Una feature davvero interessante per interagire facilmente con amici, colleghi e familiari. Le chiamate con Whatsapp desktop sono disponibili su Windows 10 a 64 bit versione 1903 e successive, e su macOS 10.13 e versioni successive.

Una volta installata l’app sul PC, tocca avere una fotocamera per le videochiamate, una connessione internet attiva e concedere a Whatsapp l’autorizzazione ad accedere al microfono e alla camera.

Al momento non sono ancora state introdotte le videochiamate di gruppo, alla Zoom per intenderci, ma l’azienda ha fatto capire di starci già pensando per il futuro.

Le chiamate su desktop funzionano sia con l’orientamento verticale, sia con quello orizzontale. La schermata viene mostrata in una finestra separata e ridimensionabile, che si mantiene in primo piano sullo schermo del PC.

La grande novità di Whatsapp per desktop

Un modo davvero agevole, dunque, per utilizzare Whatsapp sul computer e mantenere un collegamento attivo con i propri cari.

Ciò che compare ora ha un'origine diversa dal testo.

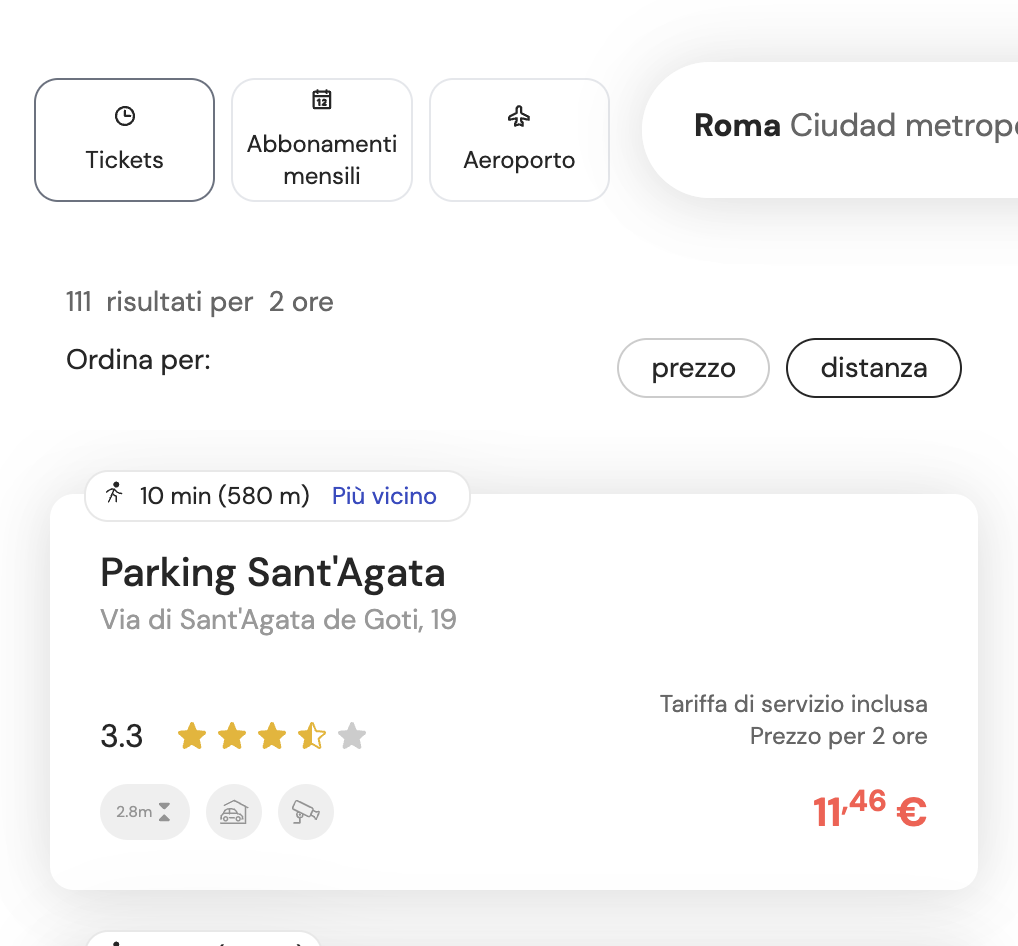Switch to the Aeroporto tab
Image resolution: width=1018 pixels, height=946 pixels.
coord(519,140)
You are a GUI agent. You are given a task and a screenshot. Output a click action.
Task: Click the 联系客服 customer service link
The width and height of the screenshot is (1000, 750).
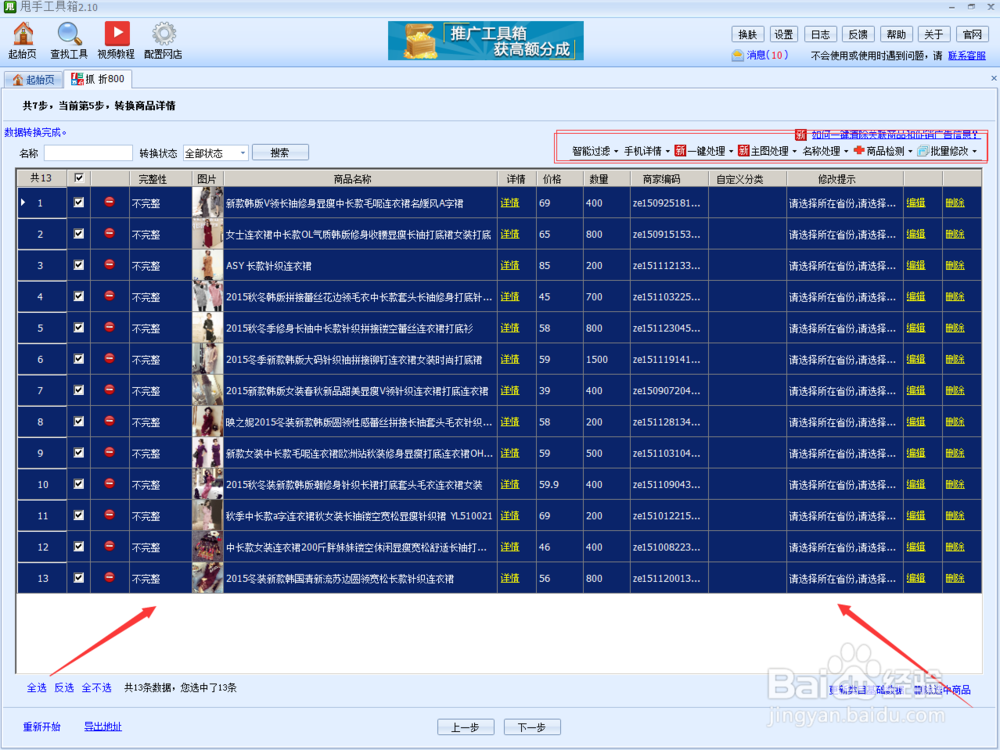pos(966,55)
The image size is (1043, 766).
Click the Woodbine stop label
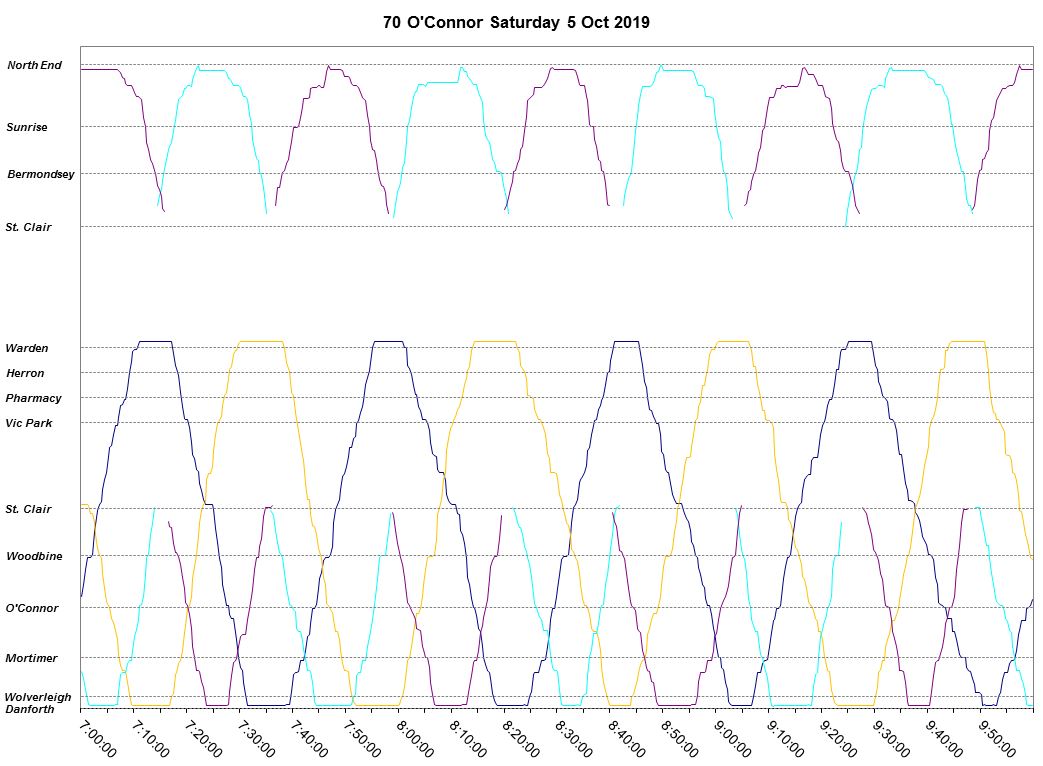[x=32, y=557]
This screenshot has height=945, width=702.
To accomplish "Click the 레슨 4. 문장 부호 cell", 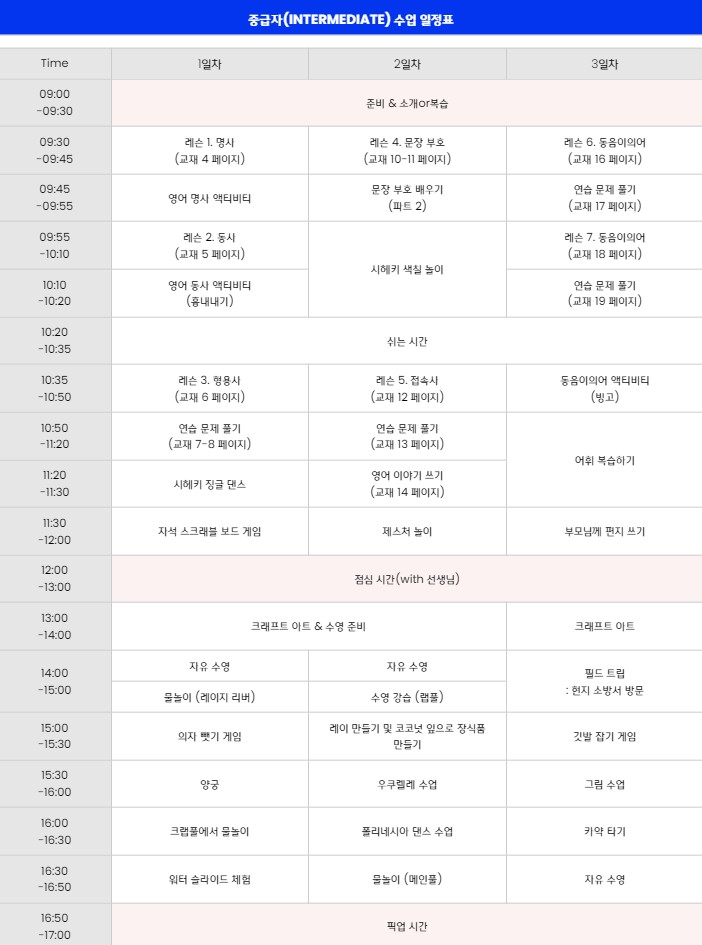I will pyautogui.click(x=407, y=151).
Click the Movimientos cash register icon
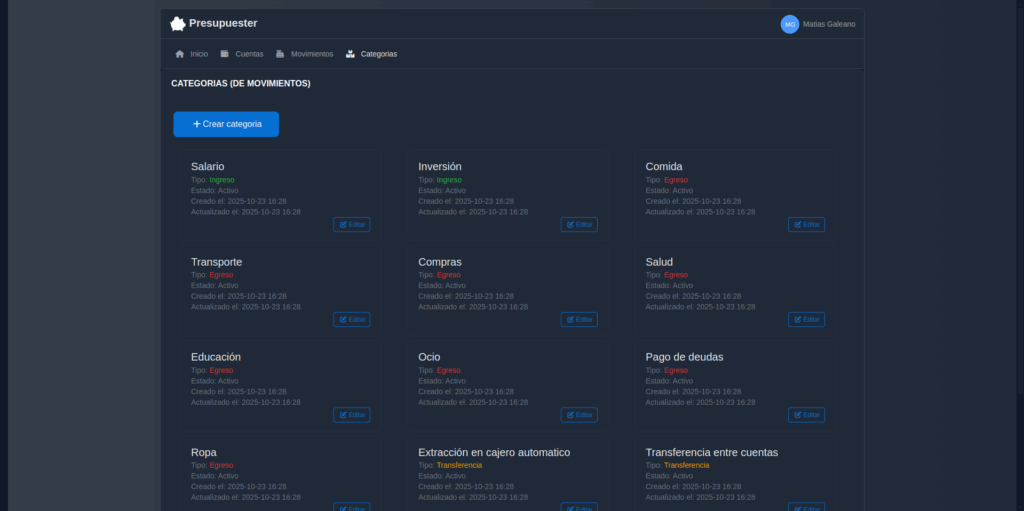This screenshot has width=1024, height=511. [280, 54]
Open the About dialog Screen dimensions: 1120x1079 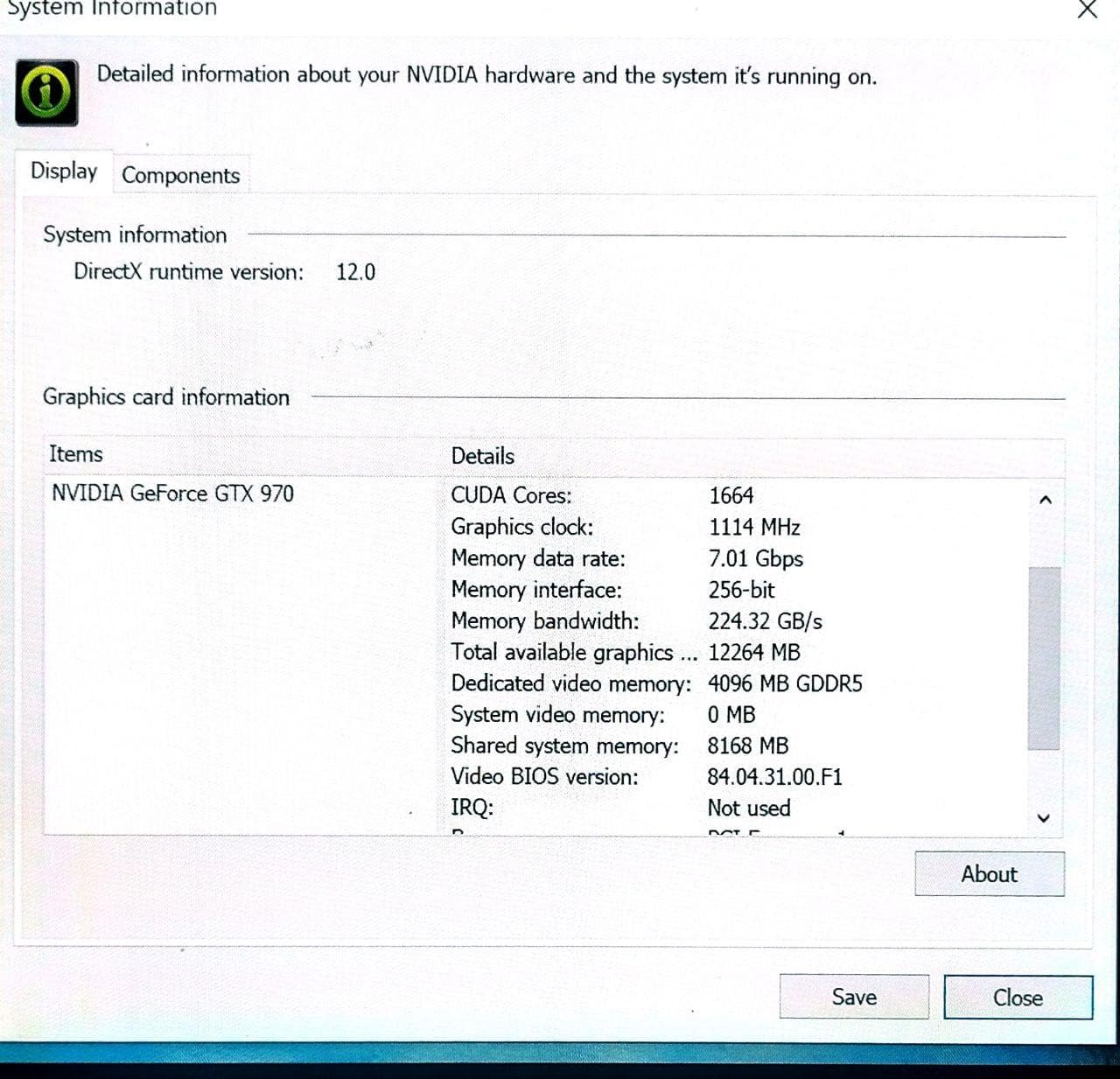click(989, 874)
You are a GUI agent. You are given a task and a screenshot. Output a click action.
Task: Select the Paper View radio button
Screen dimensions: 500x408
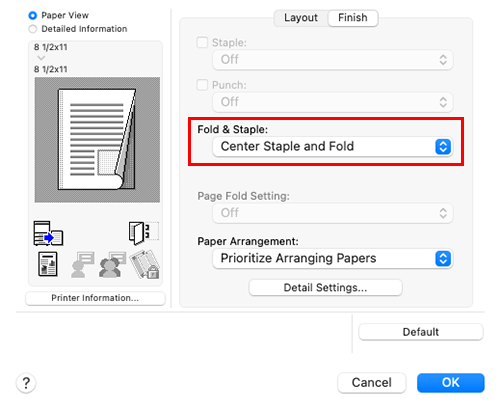33,15
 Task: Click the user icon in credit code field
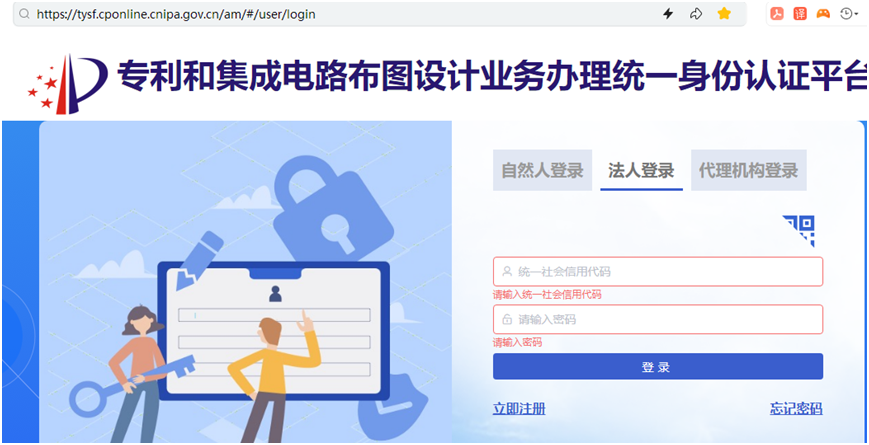point(507,272)
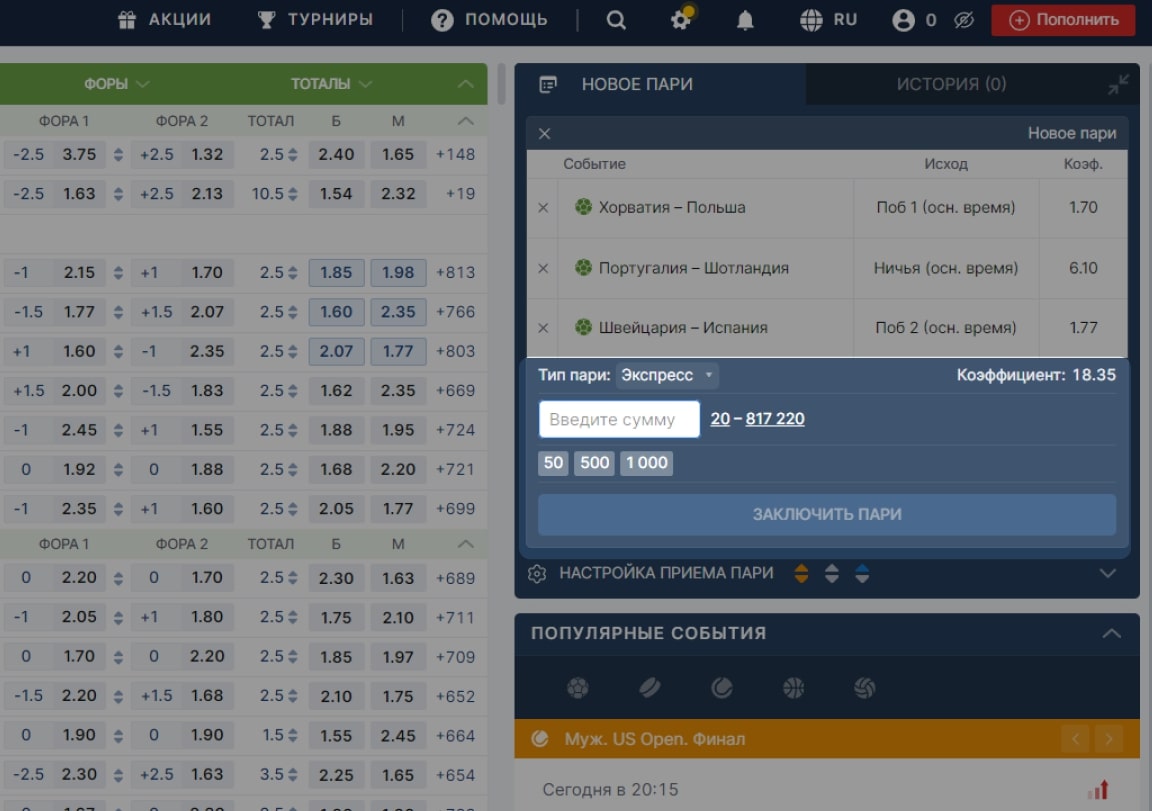
Task: Open search with the magnifier icon
Action: click(x=616, y=20)
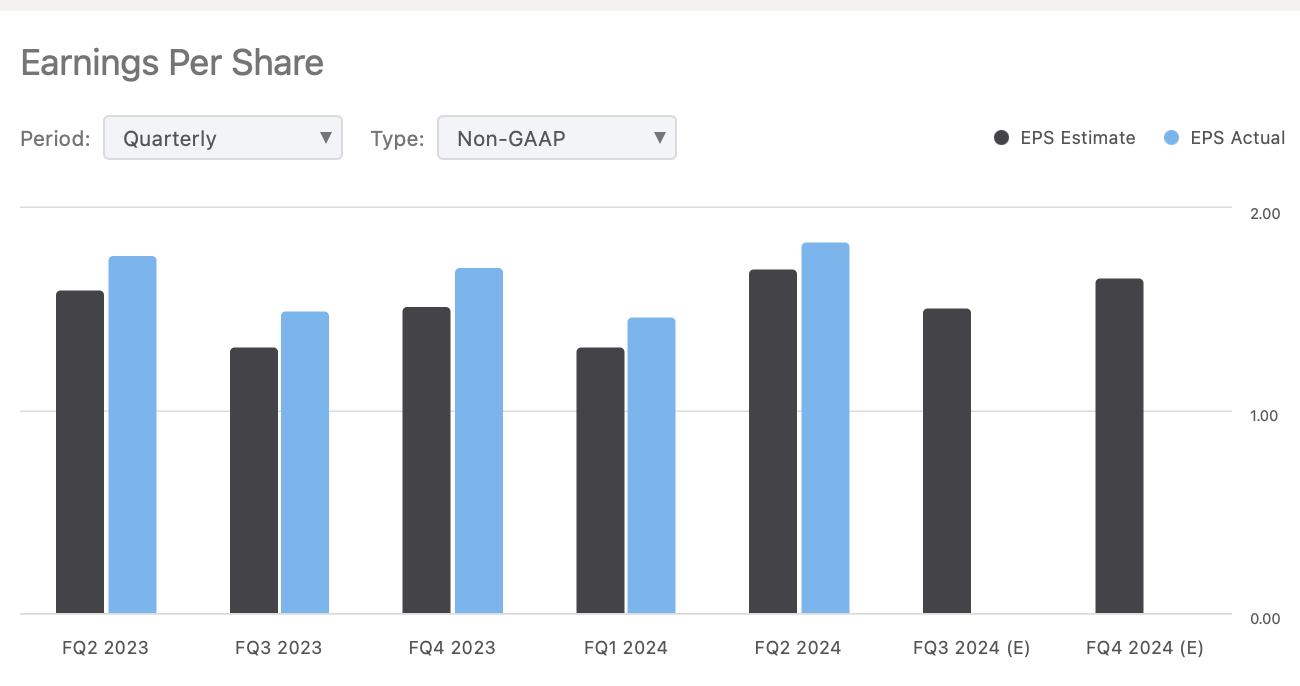Click the Earnings Per Share heading
Image resolution: width=1300 pixels, height=686 pixels.
coord(172,64)
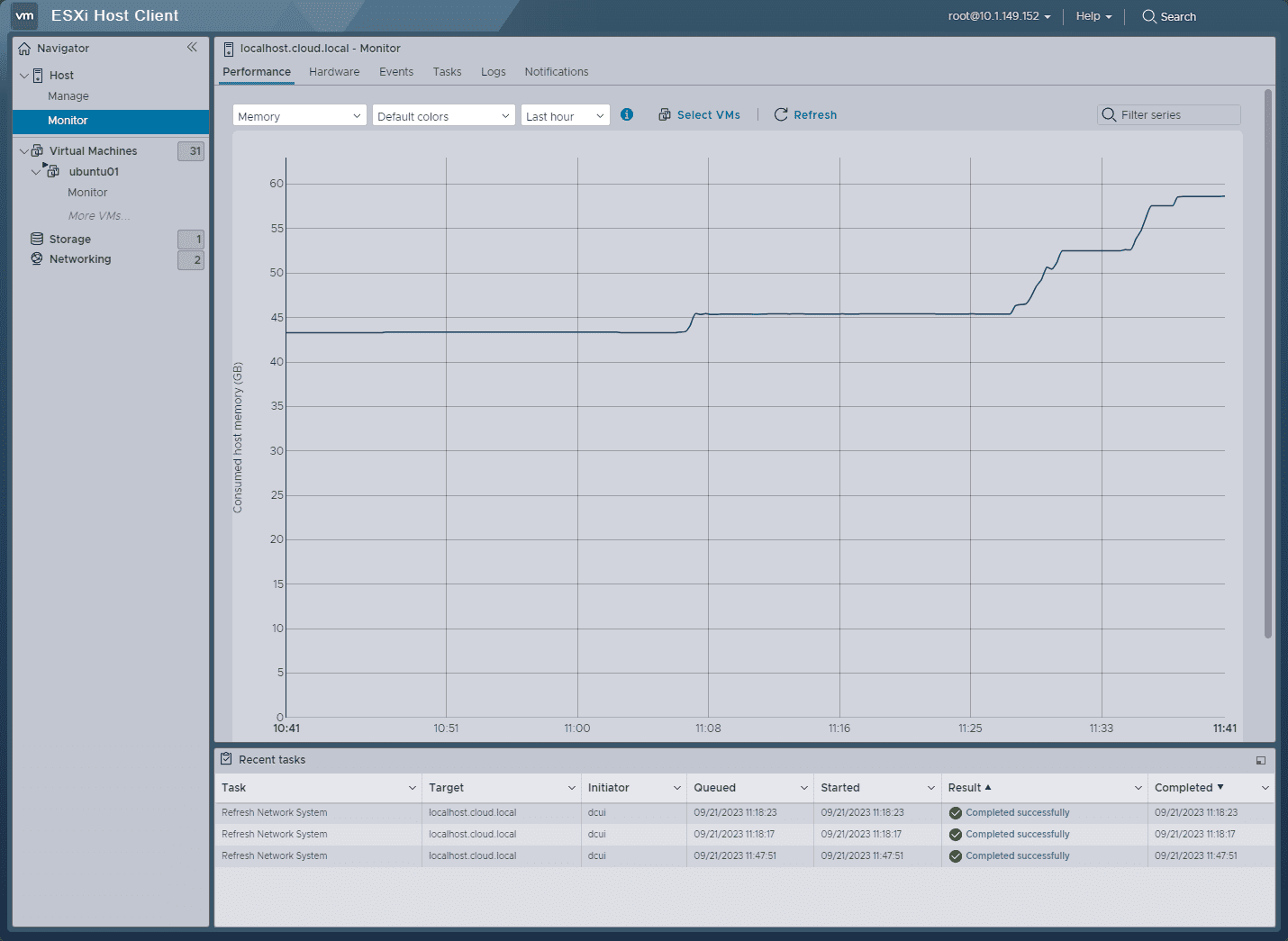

L’azienda continua a essere in rampa di lancio e molto presto integrerà una funzione presa da Instagram Direct, ovvero quella di inviare immagini che una volta visualizzate vengono autocancellate.

Bisogna sottolineare che le chiamate e le videochiamate sono disponibili soltanto nel programma per desktop da scaricare e installare, mentre non sono accessibili nella versione Whatsapp Web.

Altra grande novità riguarda la presenza di un banner per coloro che non hanno accettato i nuovi termini di servizio e le modifiche all’informativa sulla privacy. Il tutto va fatto entro maggio per evitare di non poter più inviare e ricevere messaggi.